** Work item **
The span to copy runs from the line containing "Click the Active" to the last line below. Copy it exactly, with nothing else.

** Data for analysis **
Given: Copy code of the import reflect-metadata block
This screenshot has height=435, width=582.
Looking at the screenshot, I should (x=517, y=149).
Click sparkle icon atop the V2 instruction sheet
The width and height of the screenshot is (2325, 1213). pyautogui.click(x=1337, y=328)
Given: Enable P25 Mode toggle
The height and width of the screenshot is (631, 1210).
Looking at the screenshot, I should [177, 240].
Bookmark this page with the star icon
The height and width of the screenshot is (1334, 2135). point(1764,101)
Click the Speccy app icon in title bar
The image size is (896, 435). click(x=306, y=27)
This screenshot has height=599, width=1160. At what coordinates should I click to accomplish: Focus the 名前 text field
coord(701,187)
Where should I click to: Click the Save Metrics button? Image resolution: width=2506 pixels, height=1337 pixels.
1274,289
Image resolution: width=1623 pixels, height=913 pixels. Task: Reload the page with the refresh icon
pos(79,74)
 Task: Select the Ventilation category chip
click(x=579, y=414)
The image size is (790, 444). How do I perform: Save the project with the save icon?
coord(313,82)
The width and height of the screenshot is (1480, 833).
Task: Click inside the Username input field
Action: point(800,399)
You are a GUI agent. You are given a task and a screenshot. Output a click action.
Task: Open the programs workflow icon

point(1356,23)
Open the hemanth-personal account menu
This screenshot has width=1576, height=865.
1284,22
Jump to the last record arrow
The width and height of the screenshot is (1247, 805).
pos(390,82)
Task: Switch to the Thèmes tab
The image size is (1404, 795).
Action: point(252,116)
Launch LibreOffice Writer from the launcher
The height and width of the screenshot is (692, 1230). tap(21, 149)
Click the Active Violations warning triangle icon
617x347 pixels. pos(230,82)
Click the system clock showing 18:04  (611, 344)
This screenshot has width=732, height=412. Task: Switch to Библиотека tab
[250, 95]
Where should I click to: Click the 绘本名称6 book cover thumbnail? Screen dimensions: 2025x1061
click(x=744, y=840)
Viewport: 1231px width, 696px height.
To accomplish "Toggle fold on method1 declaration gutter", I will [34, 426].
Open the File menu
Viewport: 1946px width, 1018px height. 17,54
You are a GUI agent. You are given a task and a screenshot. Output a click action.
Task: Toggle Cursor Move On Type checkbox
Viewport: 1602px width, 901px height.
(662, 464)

** Written reply **
Click the Active Violations warning triangle icon
617x347 pixels. pos(230,82)
Click the system clock showing 18:04  (611, 344)
This screenshot has width=732, height=412. Task: Switch to Библиотека tab
[250, 95]
Where should I click to: Click the 绘本名称6 book cover thumbnail? Screen dimensions: 2025x1061
click(x=744, y=840)
Viewport: 1231px width, 696px height.
To accomplish "Toggle fold on method1 declaration gutter", I will [34, 426].
Open the File menu
Viewport: 1946px width, 1018px height. 17,54
You are a GUI agent. You are given a task and a screenshot. Output a click action.
Task: Toggle Cursor Move On Type checkbox
Viewport: 1602px width, 901px height.
(662, 464)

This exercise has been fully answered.